🤖 AI Summary
Korean verb subcategorization frames (SFs) suffer from severe scarcity and poor structural consistency, hindering lexical resource development and NLP applications. Method: We introduce the first integrated Korean verb knowledge platform: (1) a structured verb lexicon derived from the Sejong Dictionary with fine-grained SF–sentence alignment; (2) lightweight dependency parsing and semantic role labeling (SRL) interfaces for automated SF parsing and validation; and (3) a full-stack React+Python web interface alongside an open-source Python toolkit.

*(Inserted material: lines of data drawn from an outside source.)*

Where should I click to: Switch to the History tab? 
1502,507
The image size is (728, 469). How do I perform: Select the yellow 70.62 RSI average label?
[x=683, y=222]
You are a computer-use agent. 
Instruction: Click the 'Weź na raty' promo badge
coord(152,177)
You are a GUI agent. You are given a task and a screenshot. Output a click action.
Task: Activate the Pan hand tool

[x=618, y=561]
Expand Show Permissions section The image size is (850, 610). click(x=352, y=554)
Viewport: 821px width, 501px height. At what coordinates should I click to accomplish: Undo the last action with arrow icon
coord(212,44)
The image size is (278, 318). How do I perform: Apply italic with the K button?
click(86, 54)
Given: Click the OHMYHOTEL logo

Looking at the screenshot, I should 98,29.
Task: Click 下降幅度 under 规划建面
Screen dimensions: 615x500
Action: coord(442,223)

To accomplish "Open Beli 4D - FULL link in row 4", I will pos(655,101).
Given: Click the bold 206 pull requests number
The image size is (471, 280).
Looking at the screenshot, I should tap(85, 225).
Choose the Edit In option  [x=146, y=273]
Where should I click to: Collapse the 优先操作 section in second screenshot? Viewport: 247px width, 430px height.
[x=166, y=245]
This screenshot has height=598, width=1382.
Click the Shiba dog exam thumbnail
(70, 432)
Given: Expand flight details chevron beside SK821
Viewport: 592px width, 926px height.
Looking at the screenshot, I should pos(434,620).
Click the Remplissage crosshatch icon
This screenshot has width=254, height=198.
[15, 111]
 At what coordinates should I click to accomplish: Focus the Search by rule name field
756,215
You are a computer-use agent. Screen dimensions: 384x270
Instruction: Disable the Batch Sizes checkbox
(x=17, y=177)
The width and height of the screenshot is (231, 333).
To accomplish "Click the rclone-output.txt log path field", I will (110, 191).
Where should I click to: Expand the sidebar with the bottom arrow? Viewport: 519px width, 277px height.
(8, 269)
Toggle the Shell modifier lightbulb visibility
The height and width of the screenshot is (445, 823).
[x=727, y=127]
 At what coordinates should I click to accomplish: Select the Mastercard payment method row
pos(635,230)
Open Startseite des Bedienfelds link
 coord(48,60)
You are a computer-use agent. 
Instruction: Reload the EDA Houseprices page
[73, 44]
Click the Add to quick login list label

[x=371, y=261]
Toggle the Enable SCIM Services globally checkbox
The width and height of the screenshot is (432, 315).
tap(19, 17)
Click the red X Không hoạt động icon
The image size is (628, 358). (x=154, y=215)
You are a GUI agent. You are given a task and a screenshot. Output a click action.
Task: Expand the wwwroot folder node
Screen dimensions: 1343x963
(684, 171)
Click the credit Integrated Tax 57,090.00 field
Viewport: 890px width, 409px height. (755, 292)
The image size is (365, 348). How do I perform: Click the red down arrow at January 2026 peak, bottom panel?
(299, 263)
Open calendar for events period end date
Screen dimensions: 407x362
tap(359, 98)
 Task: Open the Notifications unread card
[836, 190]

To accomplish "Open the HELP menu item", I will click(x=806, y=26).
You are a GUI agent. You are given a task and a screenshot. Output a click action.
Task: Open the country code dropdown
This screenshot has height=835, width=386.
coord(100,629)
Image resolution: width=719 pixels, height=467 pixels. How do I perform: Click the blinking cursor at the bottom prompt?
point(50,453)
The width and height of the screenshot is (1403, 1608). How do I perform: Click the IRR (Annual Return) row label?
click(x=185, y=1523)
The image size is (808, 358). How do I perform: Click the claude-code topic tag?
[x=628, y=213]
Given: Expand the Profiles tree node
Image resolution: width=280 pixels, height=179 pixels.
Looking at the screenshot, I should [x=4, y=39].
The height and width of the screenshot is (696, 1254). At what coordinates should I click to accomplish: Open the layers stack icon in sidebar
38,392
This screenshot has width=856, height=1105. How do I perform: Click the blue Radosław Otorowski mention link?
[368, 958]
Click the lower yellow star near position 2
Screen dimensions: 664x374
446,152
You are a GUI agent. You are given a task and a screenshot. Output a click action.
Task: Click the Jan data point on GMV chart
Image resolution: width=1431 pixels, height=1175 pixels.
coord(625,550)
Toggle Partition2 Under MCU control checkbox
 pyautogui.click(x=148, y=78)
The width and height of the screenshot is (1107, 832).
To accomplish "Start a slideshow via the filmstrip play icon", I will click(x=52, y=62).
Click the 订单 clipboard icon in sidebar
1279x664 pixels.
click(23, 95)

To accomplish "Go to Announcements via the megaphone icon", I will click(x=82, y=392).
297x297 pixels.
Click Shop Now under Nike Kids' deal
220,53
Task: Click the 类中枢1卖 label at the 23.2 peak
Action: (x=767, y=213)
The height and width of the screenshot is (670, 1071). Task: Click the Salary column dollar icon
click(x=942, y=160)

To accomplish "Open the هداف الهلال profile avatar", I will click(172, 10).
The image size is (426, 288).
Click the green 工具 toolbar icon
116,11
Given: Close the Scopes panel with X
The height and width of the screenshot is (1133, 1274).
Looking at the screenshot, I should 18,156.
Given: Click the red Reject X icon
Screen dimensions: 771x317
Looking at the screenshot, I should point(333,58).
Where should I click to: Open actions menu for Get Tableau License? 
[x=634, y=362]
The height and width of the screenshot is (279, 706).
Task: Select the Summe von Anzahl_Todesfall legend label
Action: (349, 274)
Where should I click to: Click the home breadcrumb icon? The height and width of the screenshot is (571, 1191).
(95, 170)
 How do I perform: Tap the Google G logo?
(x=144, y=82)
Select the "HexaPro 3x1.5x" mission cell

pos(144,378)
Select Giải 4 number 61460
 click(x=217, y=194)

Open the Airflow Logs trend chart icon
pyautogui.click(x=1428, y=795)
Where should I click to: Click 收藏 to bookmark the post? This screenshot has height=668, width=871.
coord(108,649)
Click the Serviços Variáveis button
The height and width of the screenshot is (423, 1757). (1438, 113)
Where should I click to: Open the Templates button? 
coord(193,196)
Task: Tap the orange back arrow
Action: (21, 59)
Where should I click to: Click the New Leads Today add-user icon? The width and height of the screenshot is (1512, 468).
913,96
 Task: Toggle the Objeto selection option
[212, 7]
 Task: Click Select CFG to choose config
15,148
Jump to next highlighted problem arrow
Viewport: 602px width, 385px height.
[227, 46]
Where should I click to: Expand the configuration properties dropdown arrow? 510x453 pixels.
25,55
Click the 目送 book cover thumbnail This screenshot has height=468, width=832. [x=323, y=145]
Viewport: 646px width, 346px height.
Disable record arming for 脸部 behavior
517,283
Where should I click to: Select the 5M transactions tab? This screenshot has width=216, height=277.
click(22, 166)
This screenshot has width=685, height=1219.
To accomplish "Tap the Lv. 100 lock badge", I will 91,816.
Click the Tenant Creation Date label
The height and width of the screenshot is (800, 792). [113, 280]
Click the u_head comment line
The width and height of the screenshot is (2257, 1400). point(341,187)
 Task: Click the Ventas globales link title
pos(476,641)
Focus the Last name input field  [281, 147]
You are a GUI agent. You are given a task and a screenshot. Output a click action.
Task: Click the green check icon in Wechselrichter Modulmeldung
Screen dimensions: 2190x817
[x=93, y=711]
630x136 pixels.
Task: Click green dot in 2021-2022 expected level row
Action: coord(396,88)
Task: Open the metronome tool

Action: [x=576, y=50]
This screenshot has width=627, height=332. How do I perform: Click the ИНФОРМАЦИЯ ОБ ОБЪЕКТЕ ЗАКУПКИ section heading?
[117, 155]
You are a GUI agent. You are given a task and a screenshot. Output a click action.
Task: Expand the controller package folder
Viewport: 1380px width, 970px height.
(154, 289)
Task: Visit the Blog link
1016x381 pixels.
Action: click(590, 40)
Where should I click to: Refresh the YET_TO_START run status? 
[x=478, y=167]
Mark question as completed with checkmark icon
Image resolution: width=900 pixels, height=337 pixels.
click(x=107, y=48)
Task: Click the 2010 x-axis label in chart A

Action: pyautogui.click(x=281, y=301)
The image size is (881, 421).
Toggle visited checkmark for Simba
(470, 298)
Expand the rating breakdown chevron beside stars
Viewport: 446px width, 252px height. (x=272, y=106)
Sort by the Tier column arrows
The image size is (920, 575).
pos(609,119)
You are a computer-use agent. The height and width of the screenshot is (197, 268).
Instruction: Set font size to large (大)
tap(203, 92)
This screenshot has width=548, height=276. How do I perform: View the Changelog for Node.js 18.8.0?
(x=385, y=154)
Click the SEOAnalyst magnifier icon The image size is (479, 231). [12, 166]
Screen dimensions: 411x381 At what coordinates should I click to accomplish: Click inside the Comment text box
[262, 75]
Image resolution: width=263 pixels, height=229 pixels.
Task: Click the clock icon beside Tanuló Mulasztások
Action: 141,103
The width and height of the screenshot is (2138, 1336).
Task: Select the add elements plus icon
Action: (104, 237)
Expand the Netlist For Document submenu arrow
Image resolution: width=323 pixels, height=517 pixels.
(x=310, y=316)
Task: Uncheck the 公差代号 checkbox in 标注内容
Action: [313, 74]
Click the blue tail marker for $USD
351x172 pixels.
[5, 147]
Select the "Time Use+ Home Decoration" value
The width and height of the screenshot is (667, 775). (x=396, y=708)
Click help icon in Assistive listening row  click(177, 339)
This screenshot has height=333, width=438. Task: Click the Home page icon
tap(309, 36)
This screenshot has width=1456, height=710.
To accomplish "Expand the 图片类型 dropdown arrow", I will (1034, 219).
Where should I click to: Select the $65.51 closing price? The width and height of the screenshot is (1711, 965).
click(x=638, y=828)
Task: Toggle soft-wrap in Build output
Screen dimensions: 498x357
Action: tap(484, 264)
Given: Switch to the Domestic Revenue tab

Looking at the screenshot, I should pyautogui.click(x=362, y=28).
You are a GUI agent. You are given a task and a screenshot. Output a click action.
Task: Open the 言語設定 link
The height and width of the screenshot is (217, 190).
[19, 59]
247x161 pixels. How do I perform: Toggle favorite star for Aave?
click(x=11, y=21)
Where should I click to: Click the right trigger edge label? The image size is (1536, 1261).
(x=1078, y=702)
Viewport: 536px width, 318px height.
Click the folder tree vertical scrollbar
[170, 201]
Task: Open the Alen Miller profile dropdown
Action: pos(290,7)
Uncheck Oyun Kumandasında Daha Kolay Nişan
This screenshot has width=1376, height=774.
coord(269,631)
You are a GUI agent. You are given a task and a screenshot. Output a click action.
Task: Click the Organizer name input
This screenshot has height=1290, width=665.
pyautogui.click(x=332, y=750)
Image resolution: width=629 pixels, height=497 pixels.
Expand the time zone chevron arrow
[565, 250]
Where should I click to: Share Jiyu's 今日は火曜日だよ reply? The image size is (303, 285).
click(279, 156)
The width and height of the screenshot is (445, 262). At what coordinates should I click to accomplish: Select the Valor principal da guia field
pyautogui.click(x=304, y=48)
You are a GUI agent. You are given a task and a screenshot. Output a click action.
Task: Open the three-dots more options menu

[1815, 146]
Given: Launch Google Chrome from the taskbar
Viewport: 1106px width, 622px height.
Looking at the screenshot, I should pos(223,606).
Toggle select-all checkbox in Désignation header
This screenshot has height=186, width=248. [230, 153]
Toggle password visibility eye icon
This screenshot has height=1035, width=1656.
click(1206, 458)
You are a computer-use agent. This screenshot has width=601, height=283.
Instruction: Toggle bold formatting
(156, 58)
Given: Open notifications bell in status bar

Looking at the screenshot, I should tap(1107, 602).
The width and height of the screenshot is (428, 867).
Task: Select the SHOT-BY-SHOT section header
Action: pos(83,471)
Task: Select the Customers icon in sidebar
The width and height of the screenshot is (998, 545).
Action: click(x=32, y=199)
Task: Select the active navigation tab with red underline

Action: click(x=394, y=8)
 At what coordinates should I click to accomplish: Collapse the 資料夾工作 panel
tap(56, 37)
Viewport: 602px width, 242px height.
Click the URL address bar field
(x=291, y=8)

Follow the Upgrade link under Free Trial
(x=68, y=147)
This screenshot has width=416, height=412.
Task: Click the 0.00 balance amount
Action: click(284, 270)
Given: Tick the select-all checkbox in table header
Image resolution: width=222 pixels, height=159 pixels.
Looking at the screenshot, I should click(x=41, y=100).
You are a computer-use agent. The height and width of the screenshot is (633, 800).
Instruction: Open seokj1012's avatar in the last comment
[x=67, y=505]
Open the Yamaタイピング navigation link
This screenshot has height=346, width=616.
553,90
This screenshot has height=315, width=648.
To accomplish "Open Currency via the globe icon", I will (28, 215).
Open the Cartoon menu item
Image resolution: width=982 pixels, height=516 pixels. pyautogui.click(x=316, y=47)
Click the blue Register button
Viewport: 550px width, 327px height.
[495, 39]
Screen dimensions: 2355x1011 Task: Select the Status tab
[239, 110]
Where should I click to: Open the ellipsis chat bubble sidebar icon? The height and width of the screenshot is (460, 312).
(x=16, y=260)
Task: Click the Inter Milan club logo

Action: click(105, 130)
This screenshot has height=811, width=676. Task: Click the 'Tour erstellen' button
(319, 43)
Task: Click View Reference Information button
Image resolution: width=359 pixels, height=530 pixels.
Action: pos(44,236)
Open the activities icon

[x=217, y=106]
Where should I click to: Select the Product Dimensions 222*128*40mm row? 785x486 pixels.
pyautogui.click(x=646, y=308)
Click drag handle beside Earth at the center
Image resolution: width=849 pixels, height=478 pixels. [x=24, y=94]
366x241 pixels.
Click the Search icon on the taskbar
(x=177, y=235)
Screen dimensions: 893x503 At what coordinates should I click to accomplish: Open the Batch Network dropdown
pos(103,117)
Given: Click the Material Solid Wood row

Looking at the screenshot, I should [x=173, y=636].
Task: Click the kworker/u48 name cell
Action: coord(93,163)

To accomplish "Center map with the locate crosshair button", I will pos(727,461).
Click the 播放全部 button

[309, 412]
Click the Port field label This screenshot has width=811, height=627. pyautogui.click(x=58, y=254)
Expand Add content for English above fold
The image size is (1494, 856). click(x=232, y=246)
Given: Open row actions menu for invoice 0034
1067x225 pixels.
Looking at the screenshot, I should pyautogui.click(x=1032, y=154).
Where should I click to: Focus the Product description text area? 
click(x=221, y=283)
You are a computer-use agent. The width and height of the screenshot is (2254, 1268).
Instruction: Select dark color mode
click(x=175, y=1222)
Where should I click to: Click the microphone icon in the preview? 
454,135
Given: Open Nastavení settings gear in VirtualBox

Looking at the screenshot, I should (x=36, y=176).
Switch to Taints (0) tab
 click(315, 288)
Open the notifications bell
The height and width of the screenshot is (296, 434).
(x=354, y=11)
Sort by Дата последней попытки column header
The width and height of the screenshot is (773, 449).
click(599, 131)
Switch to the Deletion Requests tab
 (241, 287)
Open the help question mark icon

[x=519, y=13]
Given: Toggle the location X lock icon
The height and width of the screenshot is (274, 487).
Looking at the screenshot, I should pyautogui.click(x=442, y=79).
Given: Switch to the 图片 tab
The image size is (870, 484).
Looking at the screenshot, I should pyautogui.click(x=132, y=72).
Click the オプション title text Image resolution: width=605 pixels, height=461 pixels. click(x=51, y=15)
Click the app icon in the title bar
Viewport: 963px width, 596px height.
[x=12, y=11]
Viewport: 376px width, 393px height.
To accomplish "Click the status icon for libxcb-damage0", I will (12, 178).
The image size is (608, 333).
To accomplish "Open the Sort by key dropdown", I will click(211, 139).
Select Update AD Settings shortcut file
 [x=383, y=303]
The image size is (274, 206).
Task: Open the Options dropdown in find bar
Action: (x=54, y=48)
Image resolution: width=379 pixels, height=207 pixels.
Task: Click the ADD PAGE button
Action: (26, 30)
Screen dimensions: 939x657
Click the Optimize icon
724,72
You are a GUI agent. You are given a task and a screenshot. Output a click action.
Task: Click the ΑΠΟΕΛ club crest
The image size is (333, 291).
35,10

Contribution/Results: This work constitutes the first systematic integration of Korean verbs’ lexical, syntactic, and semantic information, significantly improving SF annotation quality, consistency, and reusability. The platform substantially lowers barriers to Korean verb knowledge acquisition and NLP model development, and has already enabled multiple downstream tasks—including predicate-argument structure modeling, grammatical error detection and correction, and constrained generation.
📝 Abstract
The Sejong dictionary dataset offers a valuable resource, providing extensive coverage of morphology, syntax, and semantic representation. This dataset can be utilized to explore linguistic information in greater depth. The labeled linguistic structures within this dataset form the basis for uncovering relationships between words and phrases and their associations with target verbs. This paper introduces a user-friendly web interface designed for the collection and consolidation of verb-related information, with a particular focus on subcategorization frames. Additionally, it outlines our efforts in mapping this information by aligning subcategorization frames with corresponding illustrative sentence examples. Furthermore, we provide a Python library that would simplify syntactic parsing and semantic role labeling. These tools are intended to assist individuals interested in harnessing the Sejong dictionary dataset to develop applications for Korean language processing.